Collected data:

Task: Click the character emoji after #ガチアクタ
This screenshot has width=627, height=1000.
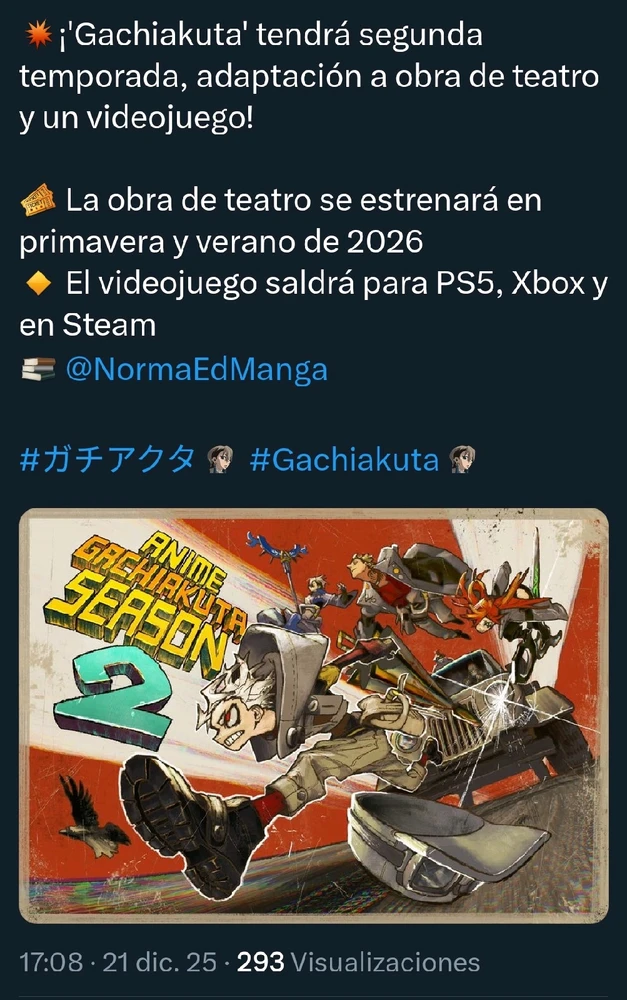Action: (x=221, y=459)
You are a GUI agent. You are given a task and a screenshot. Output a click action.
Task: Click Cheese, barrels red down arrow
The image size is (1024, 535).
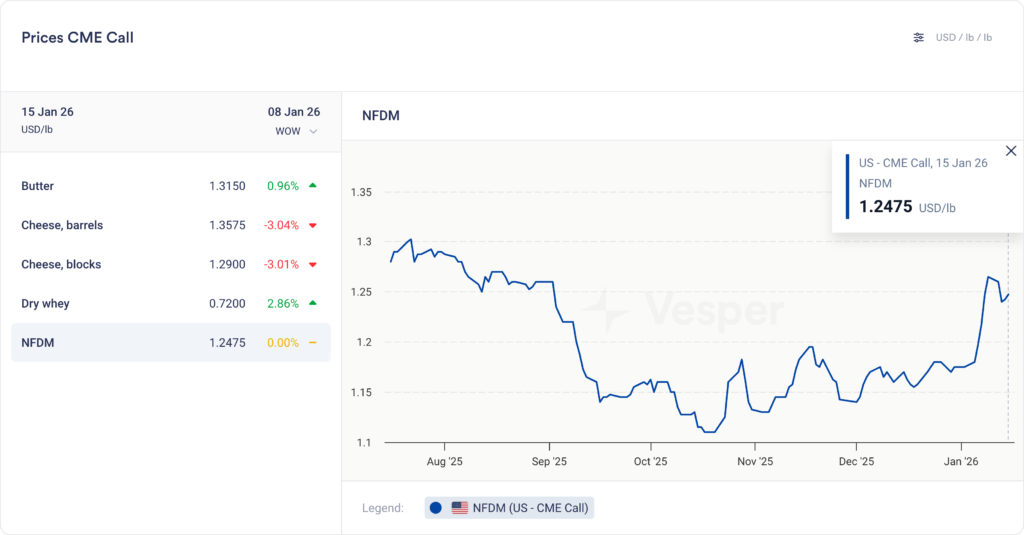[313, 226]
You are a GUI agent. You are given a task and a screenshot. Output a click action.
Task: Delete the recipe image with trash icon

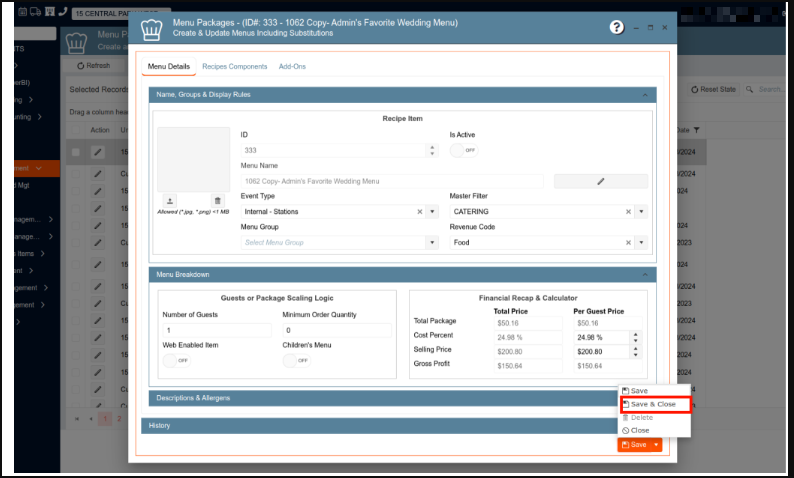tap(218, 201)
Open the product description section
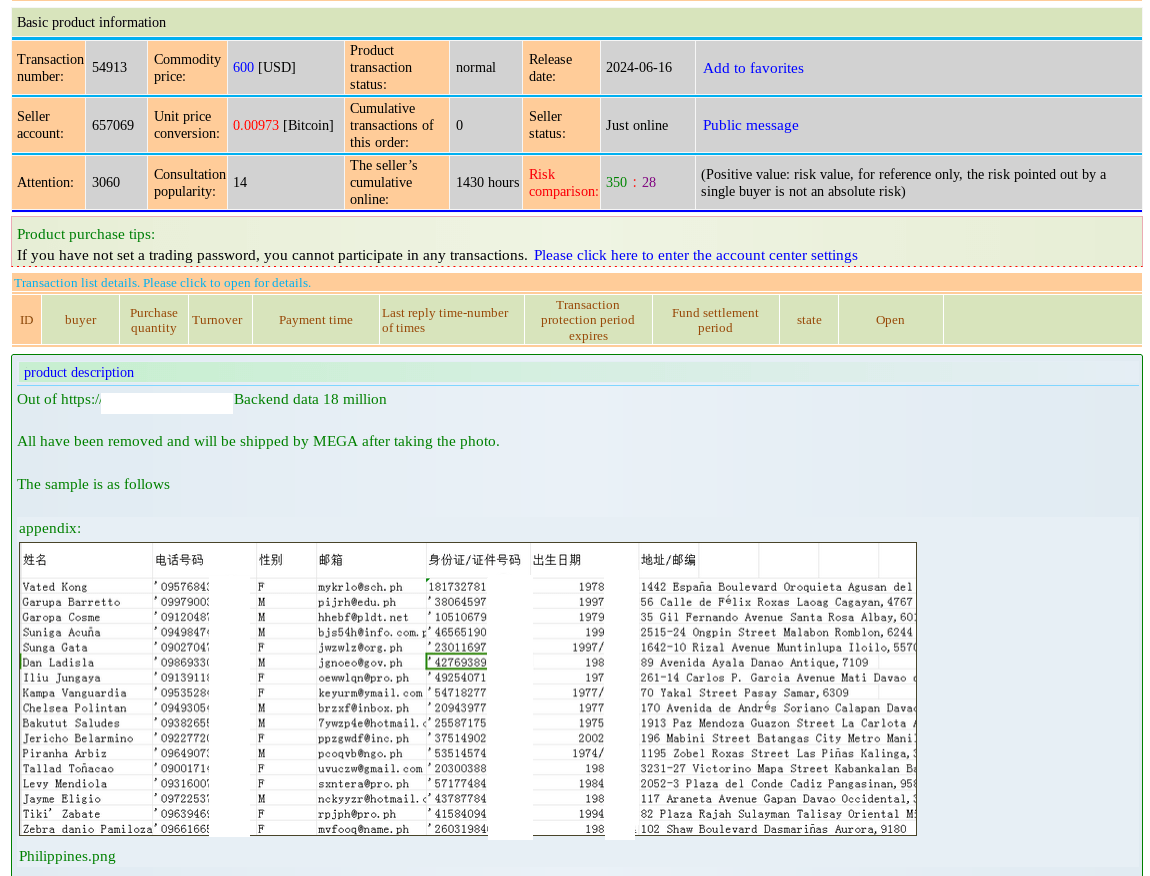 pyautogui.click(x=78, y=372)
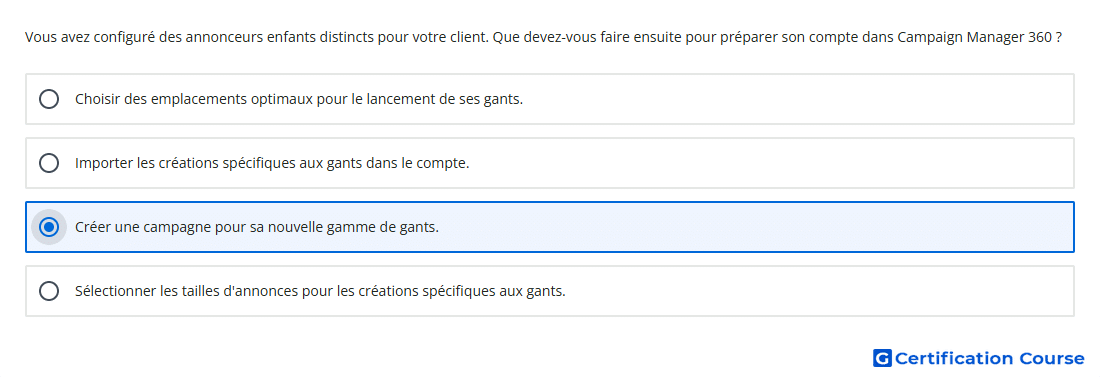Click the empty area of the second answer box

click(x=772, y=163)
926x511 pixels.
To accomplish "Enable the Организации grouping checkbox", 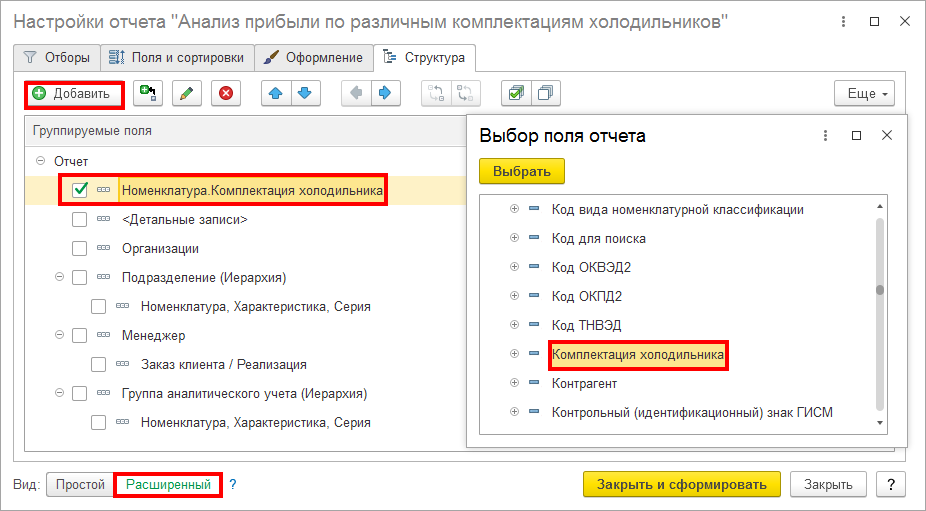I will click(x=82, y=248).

> **YOUR ASSIGNMENT**: When you reach the line with "The image size is (1024, 535)." in the records above, start writing out each line exactly, and stop after the line with "926x511 pixels.". Pictures stay out.

> **OUTPUT OF THE EXERCISE**:
The image size is (1024, 535).
[313, 226]
You are a GUI agent. You are given a task and a screenshot. Output a click action.
Task: Delete the recipe image with trash icon

tap(218, 201)
Open the product description section
 pyautogui.click(x=78, y=372)
Click the empty area of the second answer box

click(x=772, y=163)
926x511 pixels.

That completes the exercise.